If you have cause to doubt this, consider that following the 1688 Glorious Revolution, Parliament would take 234 years to embrace democracy, a figure which grows further if you wait for women and men to gain the right to vote at the same age.
The concerning thing, for my friend, who asserts that the British periodically, remind the hegemony of the day of the primacy of the rule of law, is that such revolts have always been, by definition, small-scale, acute stabs at the ruling authorities: a short sharp smack. Monarchy itself did not fall in the aftermath of the Glorious Revolution or Magna Carta and it fell for only 10 years following the English Civil War. These were a long way from the radical mass revolutions required to change systems in the era of popular empowerment.

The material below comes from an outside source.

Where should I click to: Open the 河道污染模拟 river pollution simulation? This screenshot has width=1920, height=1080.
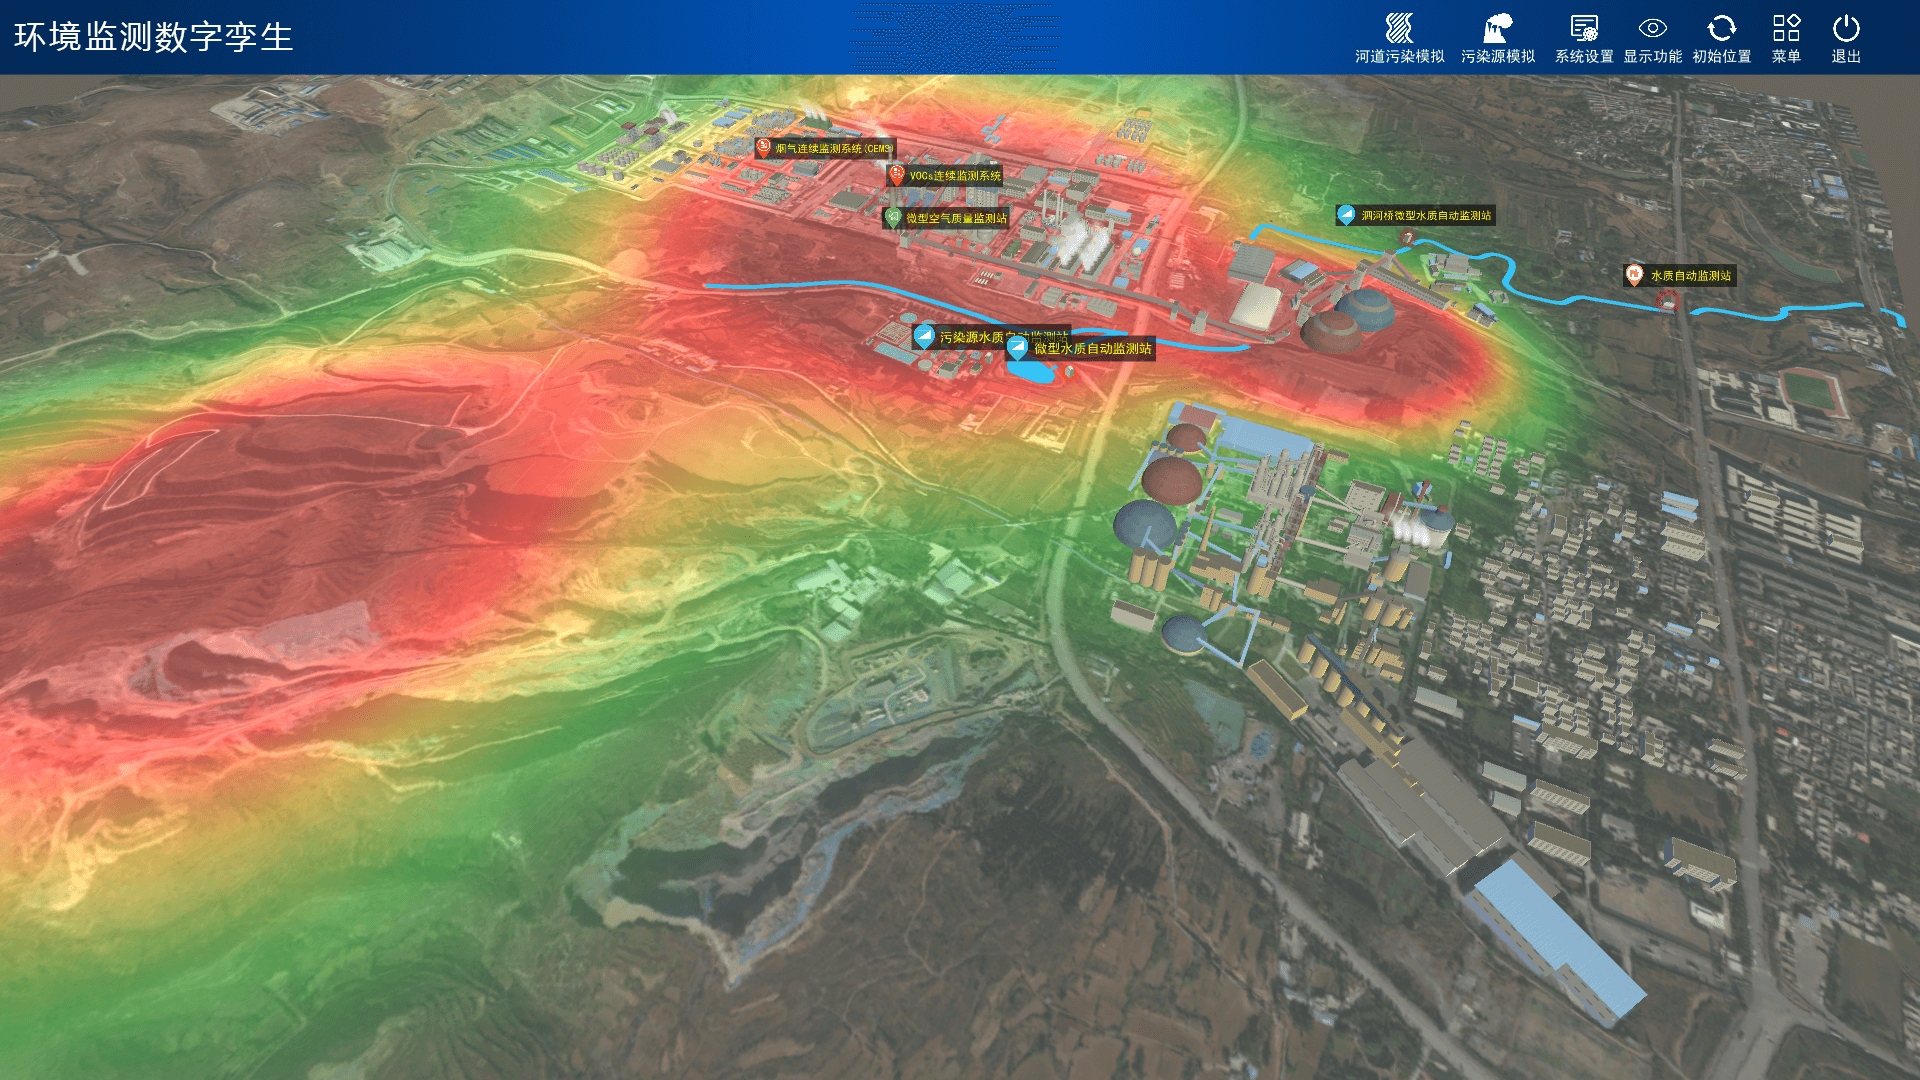coord(1399,28)
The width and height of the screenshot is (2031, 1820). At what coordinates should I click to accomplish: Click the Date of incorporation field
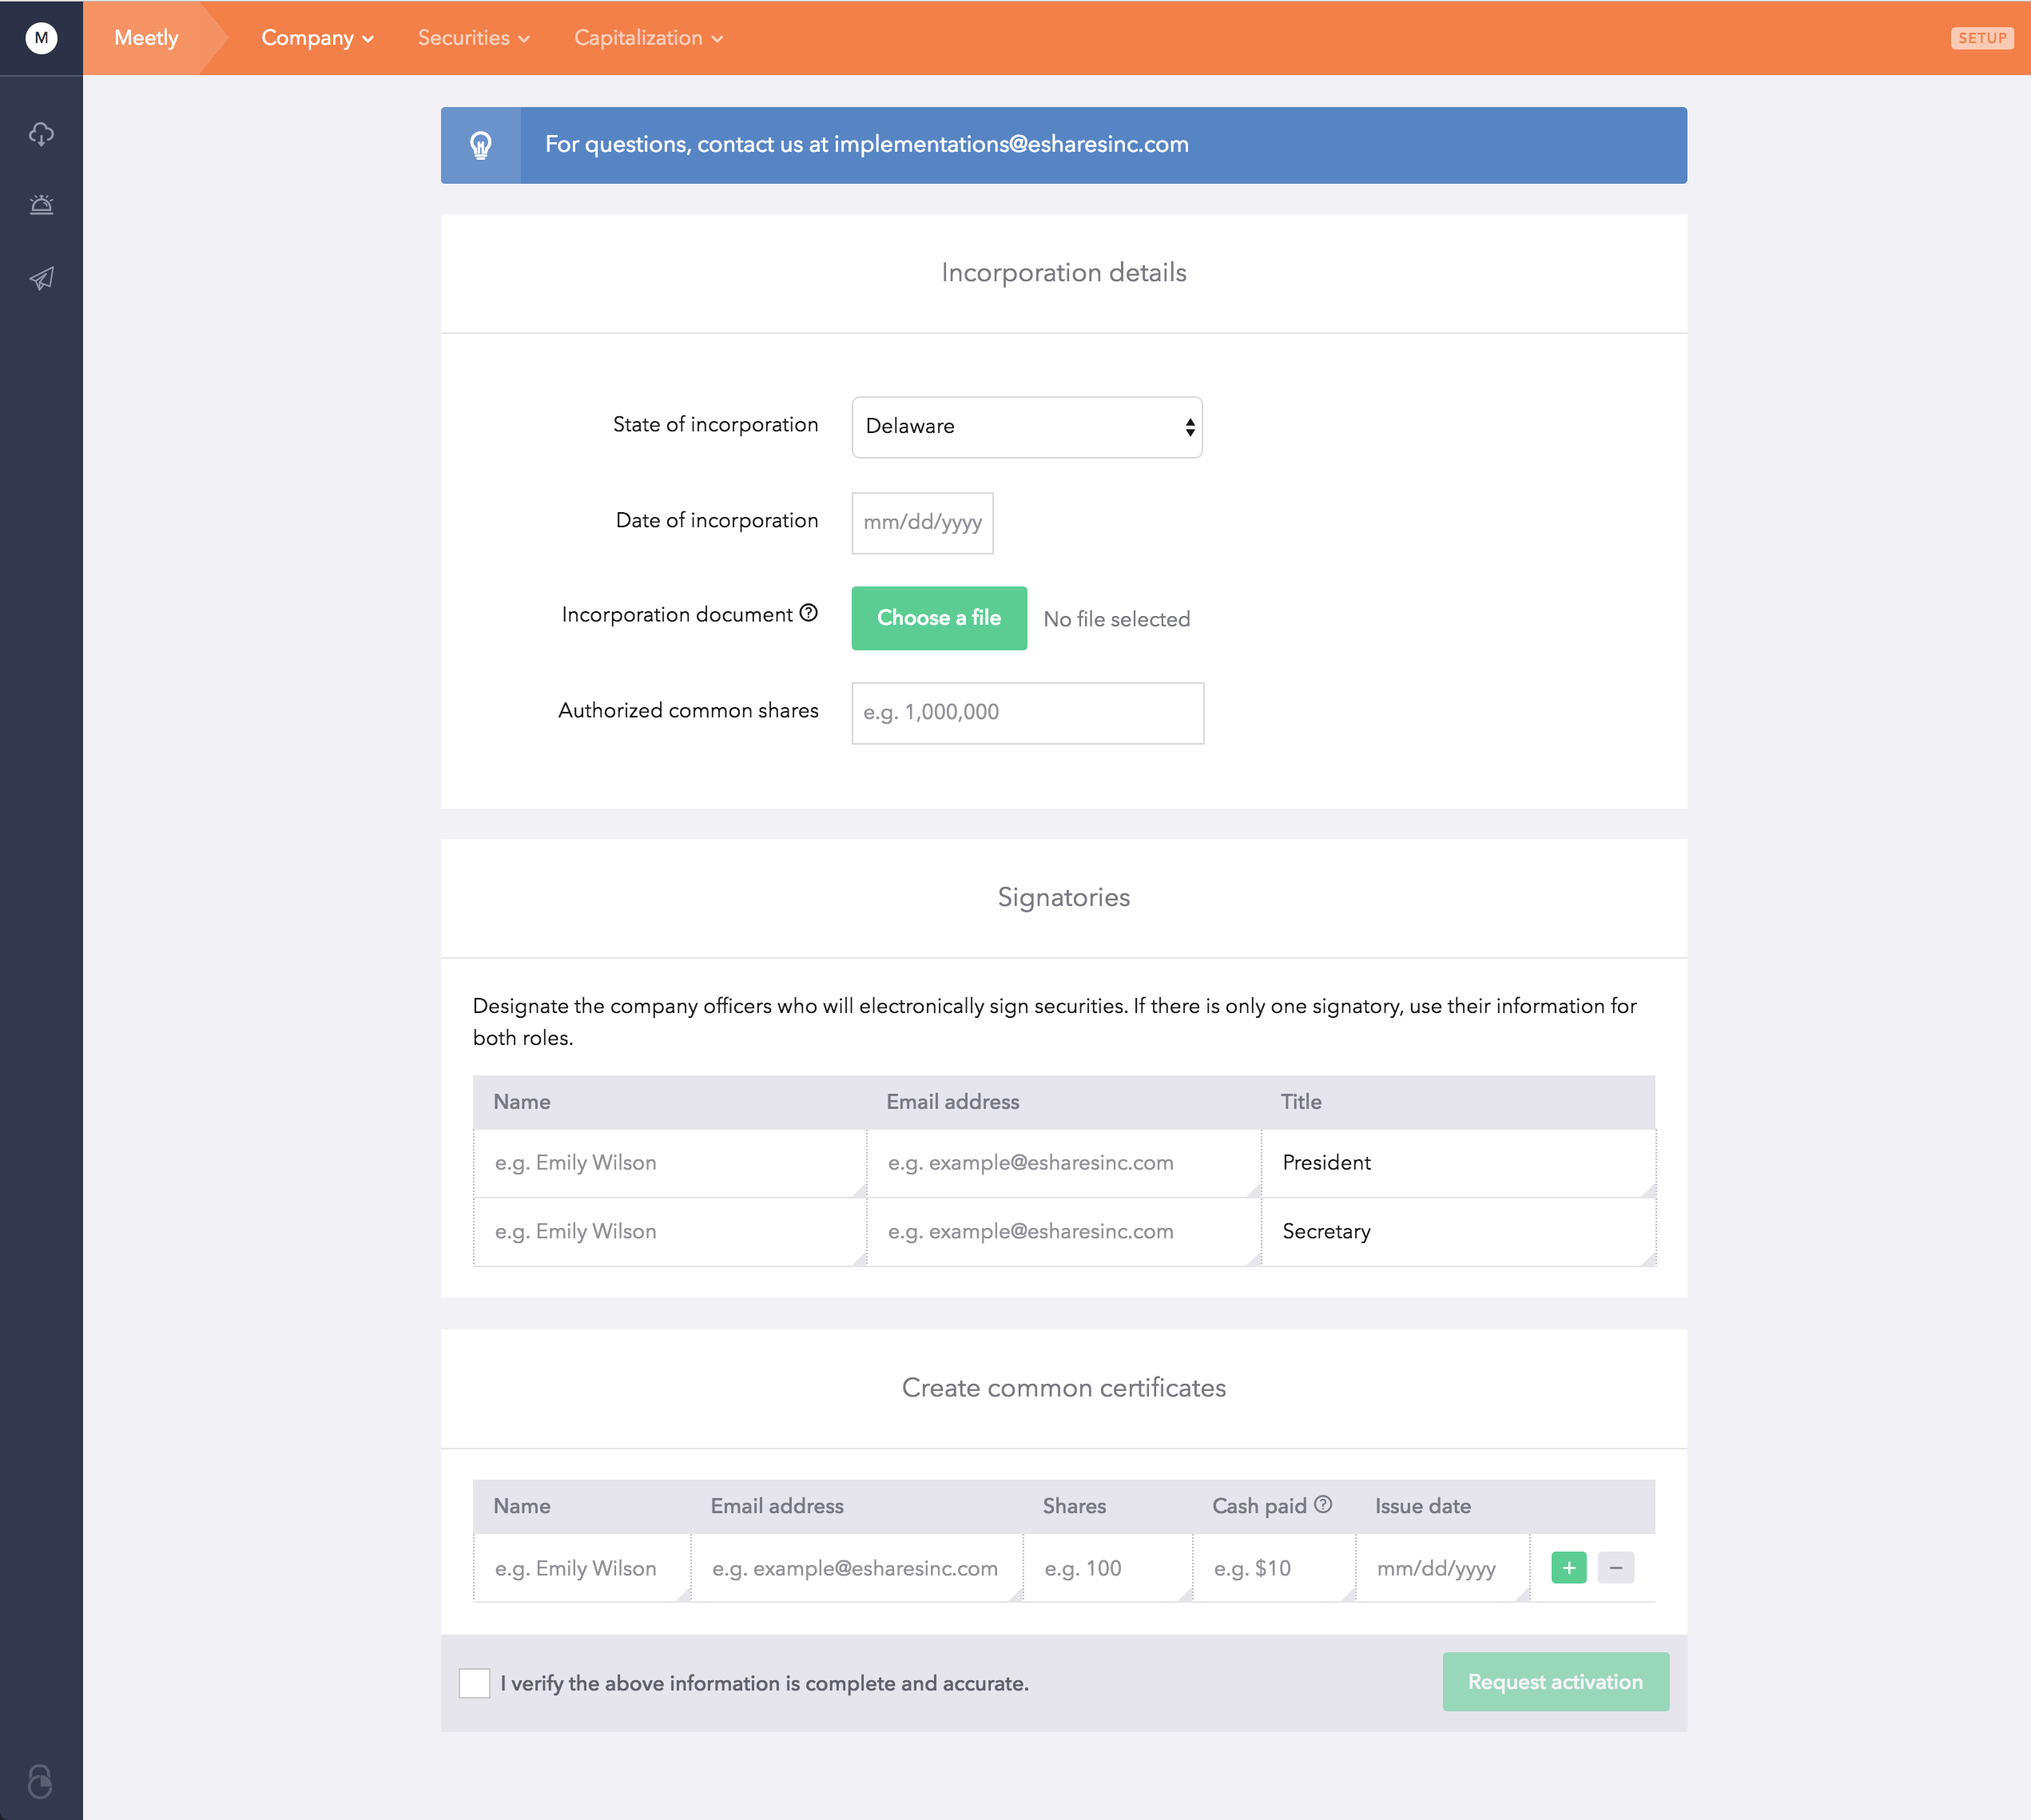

Ultimately, for my friend, looking to mobilise the people behind the worthy cause of protecting the primacy of the Rule of Law (and thus their freedoms), paradoxically, it is likely to be the extension of the franchise and the mass exercise of democratic empowerment which will be the biggest impediment to the next Glorious Revolution.
For in the early 21st Century, Our great liberal Democracy has trumped Common Law with the primacy of Statutes from parliament. And it doesn’t matter whether this was legal, for statute has behind it an army of 60 million (admittedly apathetic) voters, in whose name and with whose mandate the prevailing Government of the day does its bidding.